Ed McMahon, the first of the three to pass, at the age of 86, was the consummate sidekick. Though his career certainly had many other items of note, his work with Johnny Carson on The Tonight Show was certainly transcendent. Never ever the star of the show, he was nonetheless the perfect complement to Johnny, and he played that part to the hilt. For me growing up in the wheelhouse of Carson’s years on Tonight, Ed was a staple of late night TV. I heard someone, I can’t remember who now, say that Ed was half of the most famous two-shot on TV, sitting next to Johnny. So true.
Blessed with a name that could be mistaken for no one else, Farrah Fawcett was to me, a lad growing up in the 70’s, the original sex-symbol. I said on the air the other day that in their youth, women of a certain age wanted to be her, and men of a certain age wanted a great deal of quality time with her poster. Her work on the show Charlie’s Angels was, if not high art, certainly outstanding escapist entertainment, and isn’t that what most are looking for in television? Losing her to cancer at the age of 62, while not a shock—it was well known that she’d been battling the disease for some time—is a sad loss indeed.
Michael Jackson’s passing at the age of 50 did come as a surprise.
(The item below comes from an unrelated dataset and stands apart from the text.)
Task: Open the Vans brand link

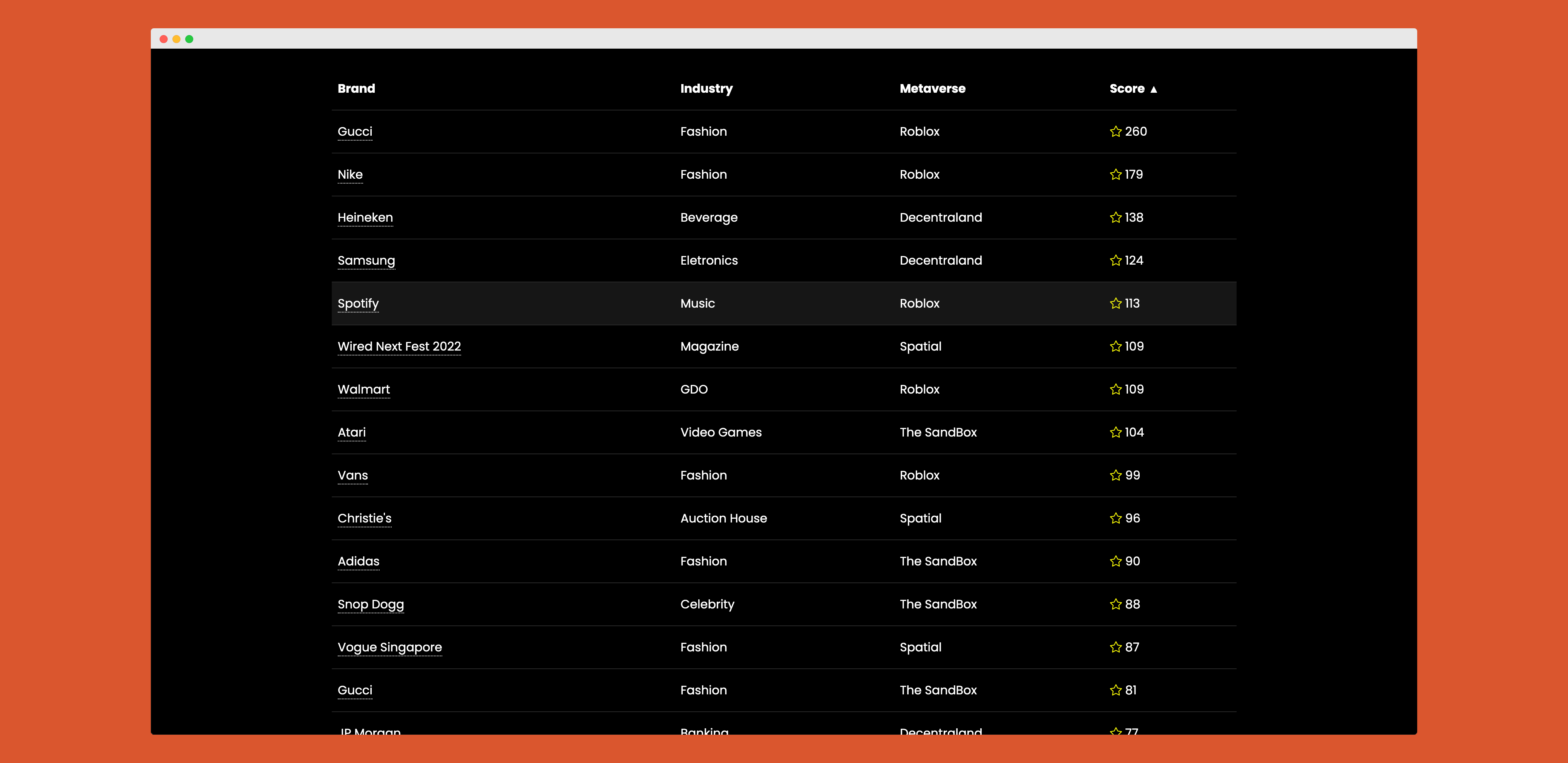Action: (x=353, y=475)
Coming on the same day as Farrah’s death made it even more surreal than it may have been otherwise. It seemed impossible that it could be happening, but it was. I had the odd, unique position of dealing with it as a broadcaster, watching the very sketchy information come in, and having to decide at what point to confirm the worst fears. It took a long time for the news to develop to the point where I was comfortable reporting him as having passed away.
The earliest reports were coming in primarily from the entertainment-tabloid-gossip website TMZ.com, which, while in the end was proven to have their facts essentially correct, doesn’t count as a reliable enough source for me to report their information as fact. I’m not a trained journalist, though I am a trained communicator, but I know enough about journalism to know that getting two independent sources is an awfully good idea, especially in a situation that involves declaring someone to be dead.
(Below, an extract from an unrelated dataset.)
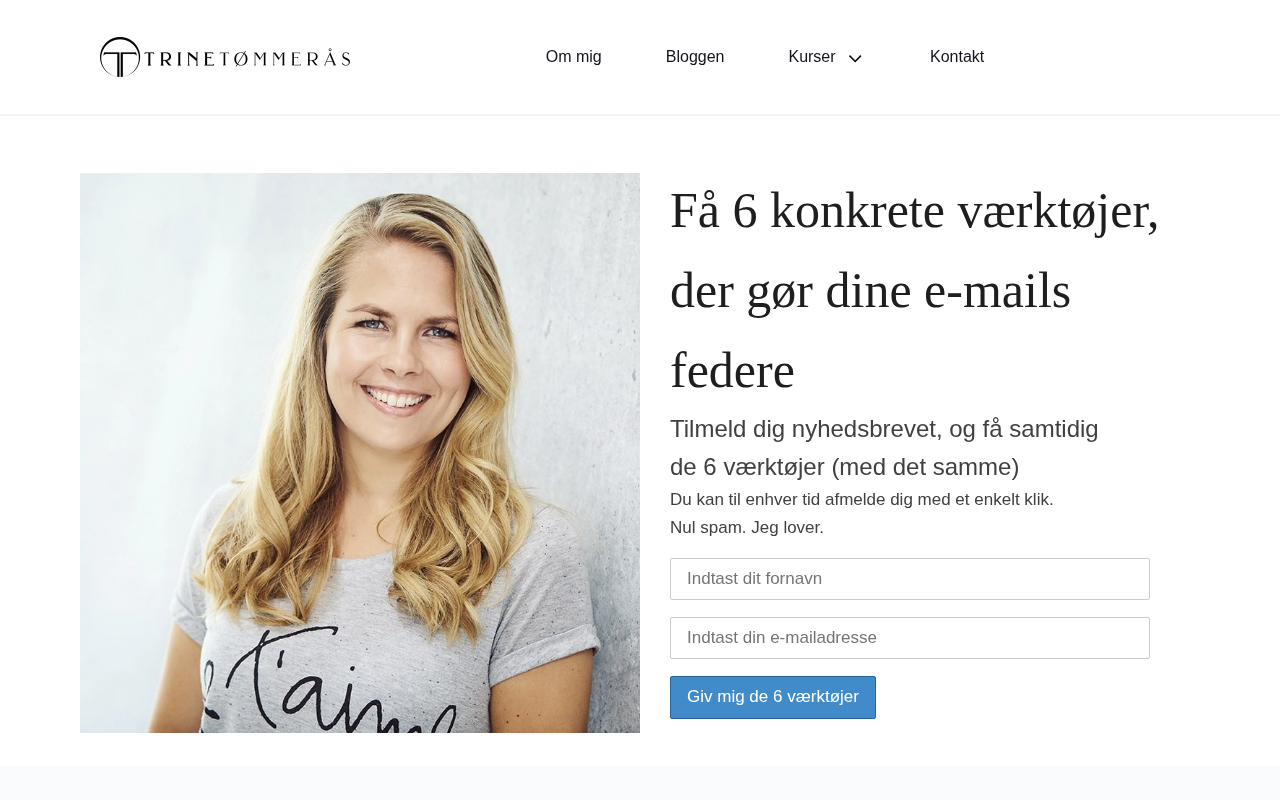The width and height of the screenshot is (1280, 800).
Task: Click the Trine Tømmerås wordmark text
Action: [x=247, y=58]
The tricky part was getting that second source. Far too many websites were simply citing the TMZ news. So we waited, reporting that he was rushed to the hospital and that the situation seemed grave while we sought some independent confirmation. We finally got it from the Los Angeles Times website, which was running so slow due to what must have been staggering traffic at the time.
Situations like that don’t come up all that often, but they do from time to time in radio. I have to thank Lady J and Chris Jackson both for all of their help sorting through our Michael catalog on no notice, and prepping some hits for me to play. That’s not stuff we typically feature on this station, so it’s not exactly sitting on the top of the stacks. Those guys did a great job getting the stuff ready while I monitored the news reports. We were able to go wall-to-wall Michael as soon as his death was confirmed. I think the audience for the most part appreciated the opportunity to listen and reflect.
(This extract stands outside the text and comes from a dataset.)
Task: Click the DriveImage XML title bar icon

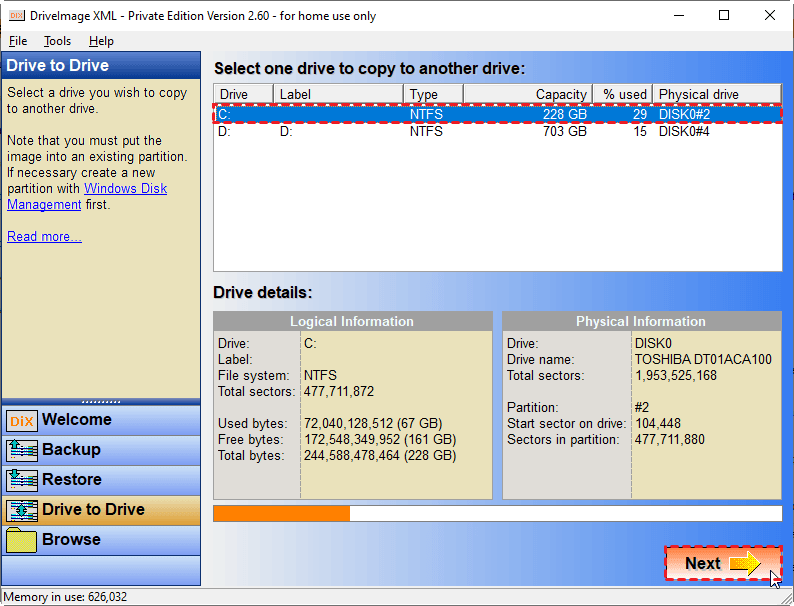Action: click(15, 15)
Say what you will about some of his personal-life foibles, but Michael as an artist did indeed revolutionize pop music, transitioning out of the disco years, and anchoring the pop years of the 80’s. People with more knowledge than me can speak far more intelligently on his precise place in the history of rock ‘n’ roll, but for me, his music was groundbreaking and game-changing, and it was as interesting to watch him grow and change as an artist as it was at times horrifying to watch him grow and change as a person.
May these three icons of my youth all rest in peace.